_Problem details_
Using the listing below, report how many lines hold the word "computer", and nothing else.
Content starts
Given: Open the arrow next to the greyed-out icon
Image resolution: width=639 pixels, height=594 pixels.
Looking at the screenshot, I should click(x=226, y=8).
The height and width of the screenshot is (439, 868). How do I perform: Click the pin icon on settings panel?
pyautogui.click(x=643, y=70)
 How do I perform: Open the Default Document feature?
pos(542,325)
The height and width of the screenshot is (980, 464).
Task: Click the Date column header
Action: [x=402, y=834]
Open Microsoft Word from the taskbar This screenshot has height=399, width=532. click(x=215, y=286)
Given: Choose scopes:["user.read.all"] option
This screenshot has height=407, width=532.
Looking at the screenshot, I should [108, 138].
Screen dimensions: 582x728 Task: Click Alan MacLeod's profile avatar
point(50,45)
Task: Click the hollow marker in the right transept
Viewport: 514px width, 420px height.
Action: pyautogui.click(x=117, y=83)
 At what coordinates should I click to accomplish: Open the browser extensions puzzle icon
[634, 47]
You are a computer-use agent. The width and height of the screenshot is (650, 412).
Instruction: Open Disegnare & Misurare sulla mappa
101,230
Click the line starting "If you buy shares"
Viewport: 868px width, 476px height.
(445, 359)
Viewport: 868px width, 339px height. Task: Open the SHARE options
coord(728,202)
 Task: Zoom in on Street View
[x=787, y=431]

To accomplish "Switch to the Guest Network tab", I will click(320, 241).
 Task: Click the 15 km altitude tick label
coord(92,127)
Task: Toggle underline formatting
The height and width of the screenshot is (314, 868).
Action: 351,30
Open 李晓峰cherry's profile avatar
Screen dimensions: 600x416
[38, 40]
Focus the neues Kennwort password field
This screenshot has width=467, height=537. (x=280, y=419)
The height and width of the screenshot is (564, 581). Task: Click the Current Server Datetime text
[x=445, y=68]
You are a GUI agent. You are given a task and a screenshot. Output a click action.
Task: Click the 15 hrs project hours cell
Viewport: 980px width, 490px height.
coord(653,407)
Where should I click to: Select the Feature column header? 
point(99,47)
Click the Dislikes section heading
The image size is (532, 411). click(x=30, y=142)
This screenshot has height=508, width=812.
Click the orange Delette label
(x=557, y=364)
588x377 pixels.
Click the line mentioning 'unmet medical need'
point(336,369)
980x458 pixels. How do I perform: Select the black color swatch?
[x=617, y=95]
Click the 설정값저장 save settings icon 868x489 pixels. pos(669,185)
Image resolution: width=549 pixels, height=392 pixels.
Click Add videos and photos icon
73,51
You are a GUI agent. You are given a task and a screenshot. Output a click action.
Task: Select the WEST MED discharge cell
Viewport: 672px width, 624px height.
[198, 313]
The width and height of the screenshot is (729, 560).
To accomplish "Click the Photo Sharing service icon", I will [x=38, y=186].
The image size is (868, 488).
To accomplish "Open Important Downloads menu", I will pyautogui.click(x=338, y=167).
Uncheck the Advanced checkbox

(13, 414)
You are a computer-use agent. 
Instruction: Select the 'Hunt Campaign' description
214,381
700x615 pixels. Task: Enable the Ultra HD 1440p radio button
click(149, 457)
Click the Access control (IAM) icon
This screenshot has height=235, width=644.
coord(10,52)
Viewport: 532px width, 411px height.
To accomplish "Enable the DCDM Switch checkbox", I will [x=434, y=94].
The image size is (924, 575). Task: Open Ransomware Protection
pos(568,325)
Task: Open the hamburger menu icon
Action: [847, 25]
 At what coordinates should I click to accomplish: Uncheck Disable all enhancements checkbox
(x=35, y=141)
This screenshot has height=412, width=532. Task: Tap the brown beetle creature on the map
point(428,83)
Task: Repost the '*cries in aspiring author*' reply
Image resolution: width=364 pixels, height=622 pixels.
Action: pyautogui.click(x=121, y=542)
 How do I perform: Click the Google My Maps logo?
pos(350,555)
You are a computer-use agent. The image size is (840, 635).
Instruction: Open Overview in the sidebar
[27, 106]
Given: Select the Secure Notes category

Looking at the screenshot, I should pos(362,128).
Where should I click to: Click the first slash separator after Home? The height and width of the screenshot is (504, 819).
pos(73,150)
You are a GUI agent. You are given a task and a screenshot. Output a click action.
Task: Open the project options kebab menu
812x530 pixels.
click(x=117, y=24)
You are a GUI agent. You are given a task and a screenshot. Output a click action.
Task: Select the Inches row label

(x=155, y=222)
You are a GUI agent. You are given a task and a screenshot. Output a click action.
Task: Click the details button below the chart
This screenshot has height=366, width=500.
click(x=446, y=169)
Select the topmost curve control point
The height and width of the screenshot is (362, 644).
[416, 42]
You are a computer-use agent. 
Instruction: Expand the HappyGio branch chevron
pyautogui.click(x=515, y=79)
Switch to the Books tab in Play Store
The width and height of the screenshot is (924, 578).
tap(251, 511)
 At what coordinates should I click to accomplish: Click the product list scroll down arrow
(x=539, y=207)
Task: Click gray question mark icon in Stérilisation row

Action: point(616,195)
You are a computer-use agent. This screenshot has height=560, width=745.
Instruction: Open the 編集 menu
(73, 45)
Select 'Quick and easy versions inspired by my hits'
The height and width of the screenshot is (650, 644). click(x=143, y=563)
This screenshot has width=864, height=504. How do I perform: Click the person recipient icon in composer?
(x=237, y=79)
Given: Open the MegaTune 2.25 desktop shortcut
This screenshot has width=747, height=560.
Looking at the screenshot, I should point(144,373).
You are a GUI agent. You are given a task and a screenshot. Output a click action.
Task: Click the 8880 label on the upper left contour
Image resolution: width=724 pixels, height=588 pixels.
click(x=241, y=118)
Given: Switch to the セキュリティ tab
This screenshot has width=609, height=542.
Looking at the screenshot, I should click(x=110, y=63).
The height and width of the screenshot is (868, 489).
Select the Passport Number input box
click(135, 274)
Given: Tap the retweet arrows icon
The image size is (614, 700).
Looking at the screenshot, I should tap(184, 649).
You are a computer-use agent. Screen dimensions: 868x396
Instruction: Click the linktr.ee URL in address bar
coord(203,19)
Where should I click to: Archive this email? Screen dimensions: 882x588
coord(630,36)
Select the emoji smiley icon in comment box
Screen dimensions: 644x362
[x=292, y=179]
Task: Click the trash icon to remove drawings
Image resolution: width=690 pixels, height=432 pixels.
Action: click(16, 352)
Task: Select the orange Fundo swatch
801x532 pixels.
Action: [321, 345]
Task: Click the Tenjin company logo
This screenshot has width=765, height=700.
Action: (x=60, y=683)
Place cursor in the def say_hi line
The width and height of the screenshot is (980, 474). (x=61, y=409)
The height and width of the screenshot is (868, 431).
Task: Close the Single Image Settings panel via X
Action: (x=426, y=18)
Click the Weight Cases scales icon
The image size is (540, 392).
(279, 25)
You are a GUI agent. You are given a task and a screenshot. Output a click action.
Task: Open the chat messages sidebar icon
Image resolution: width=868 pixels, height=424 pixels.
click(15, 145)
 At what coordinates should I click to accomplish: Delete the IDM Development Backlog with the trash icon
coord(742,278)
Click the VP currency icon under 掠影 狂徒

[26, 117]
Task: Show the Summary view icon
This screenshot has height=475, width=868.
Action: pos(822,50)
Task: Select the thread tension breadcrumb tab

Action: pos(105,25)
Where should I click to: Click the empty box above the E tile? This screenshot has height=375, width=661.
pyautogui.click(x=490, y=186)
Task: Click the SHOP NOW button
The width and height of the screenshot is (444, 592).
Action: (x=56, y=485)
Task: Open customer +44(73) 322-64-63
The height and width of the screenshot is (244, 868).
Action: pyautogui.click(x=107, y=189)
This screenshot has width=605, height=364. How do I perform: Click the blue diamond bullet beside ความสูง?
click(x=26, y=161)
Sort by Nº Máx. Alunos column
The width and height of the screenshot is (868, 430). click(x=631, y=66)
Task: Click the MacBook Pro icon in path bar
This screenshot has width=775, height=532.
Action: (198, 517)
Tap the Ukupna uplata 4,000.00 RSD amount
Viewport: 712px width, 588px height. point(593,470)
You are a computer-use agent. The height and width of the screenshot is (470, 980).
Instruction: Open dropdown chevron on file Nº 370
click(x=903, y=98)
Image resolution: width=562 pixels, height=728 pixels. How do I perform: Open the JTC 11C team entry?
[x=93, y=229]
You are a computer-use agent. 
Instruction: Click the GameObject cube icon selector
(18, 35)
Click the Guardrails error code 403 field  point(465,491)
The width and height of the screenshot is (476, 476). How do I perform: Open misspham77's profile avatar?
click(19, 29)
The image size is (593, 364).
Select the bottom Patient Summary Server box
Content ends
_Response to the task_
8